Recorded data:
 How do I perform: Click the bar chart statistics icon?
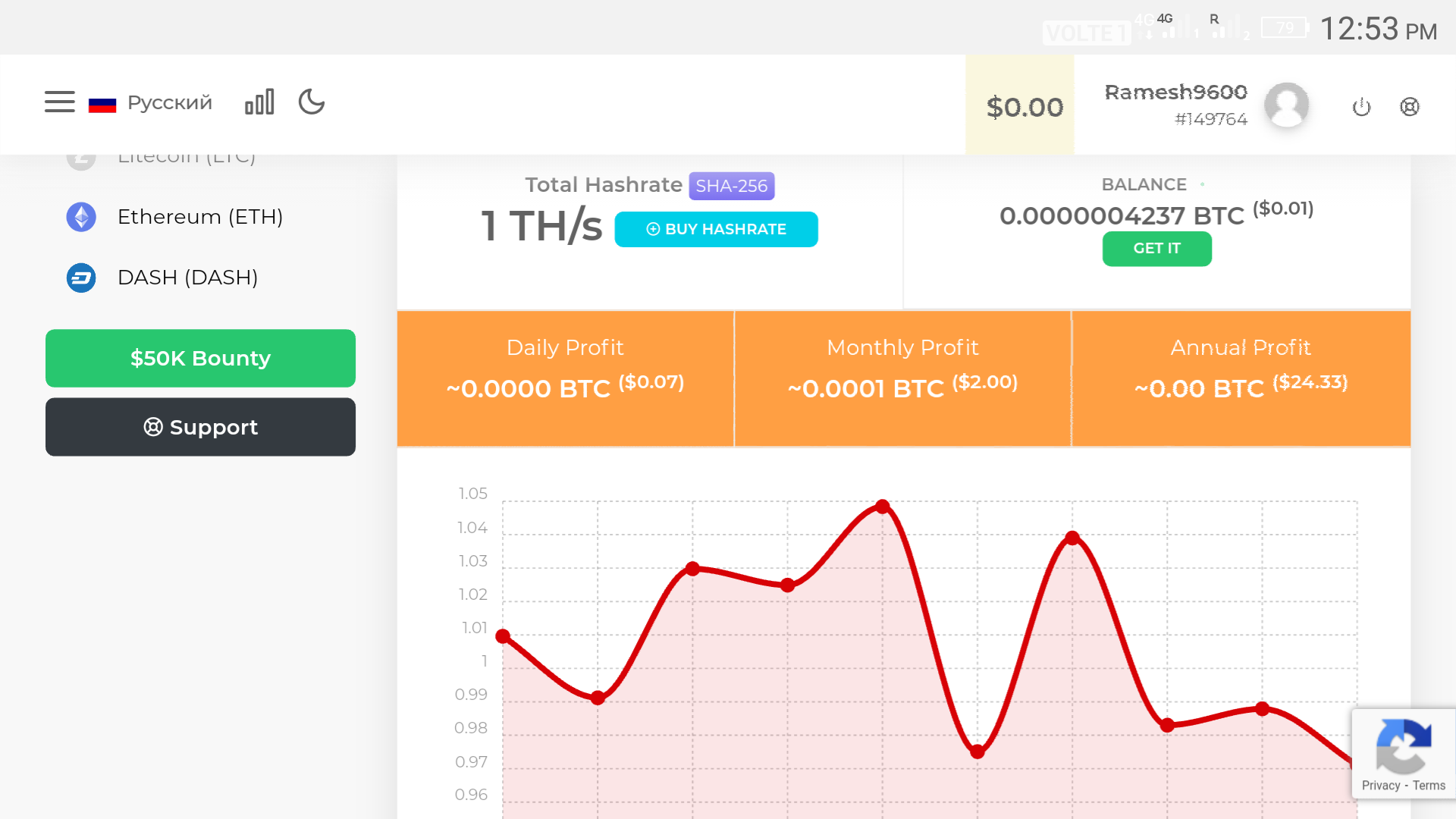click(259, 102)
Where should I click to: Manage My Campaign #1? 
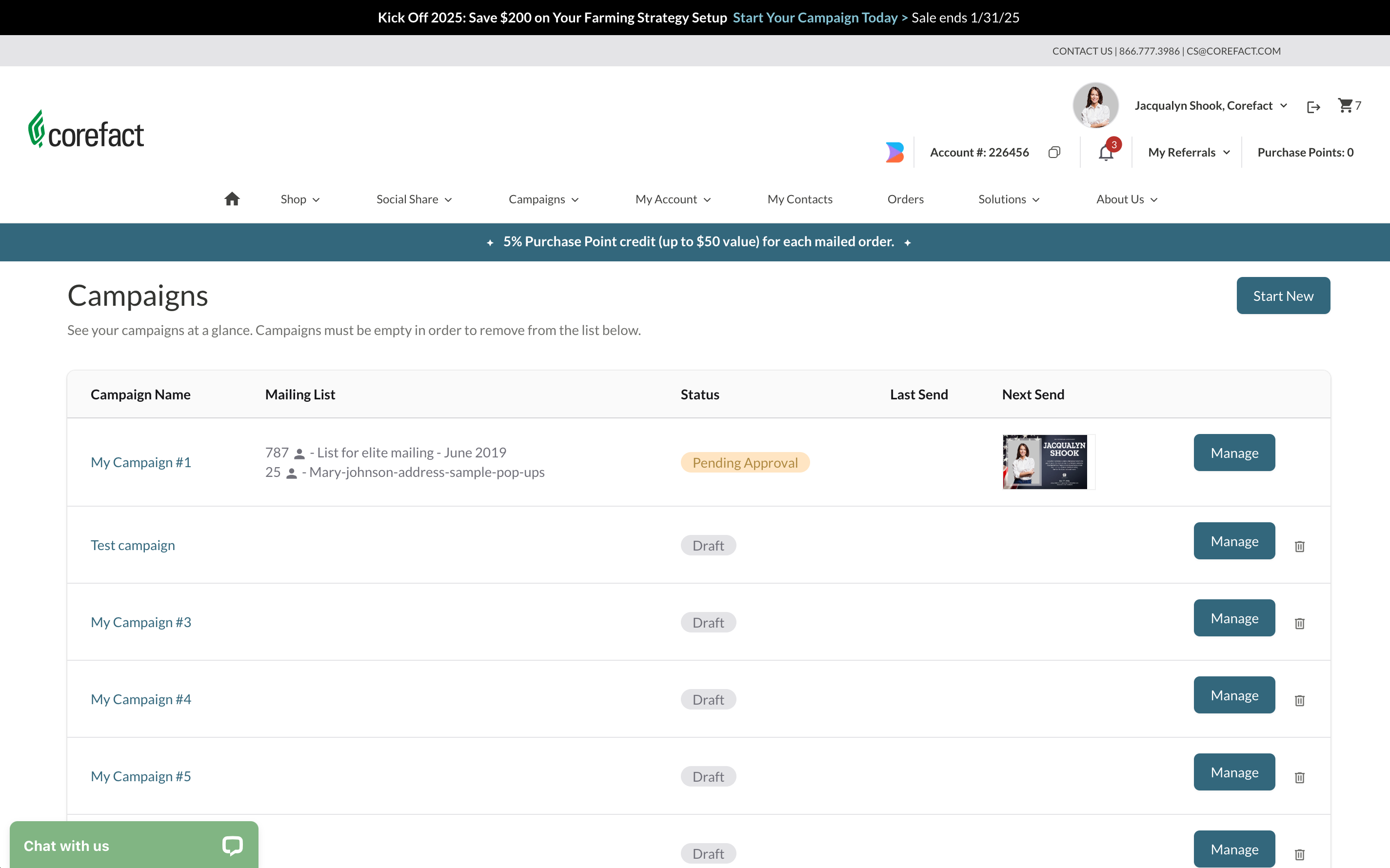click(1234, 453)
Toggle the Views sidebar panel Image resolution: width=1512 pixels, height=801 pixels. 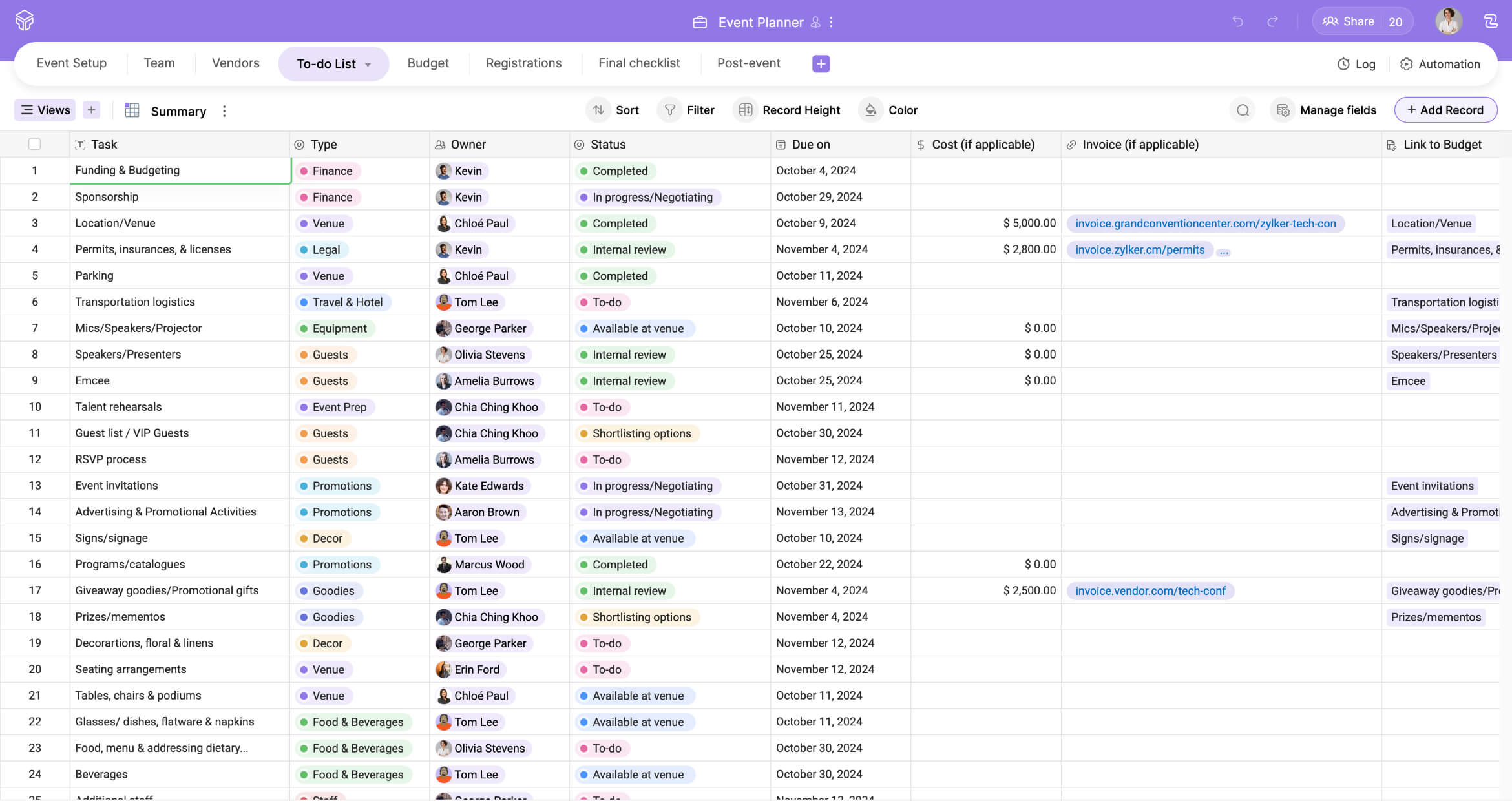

### TASK TO COMPLETE
A complete and exact copy of the records is required. Exclude the pictures.

### RESPONSE TO THIS EXERCISE
 How do I perform: Click the bar chart statistics icon?
click(259, 102)
Where should I click to: Manage My Campaign #1? 
click(1234, 453)
Toggle the Views sidebar panel Image resolution: width=1512 pixels, height=801 pixels. 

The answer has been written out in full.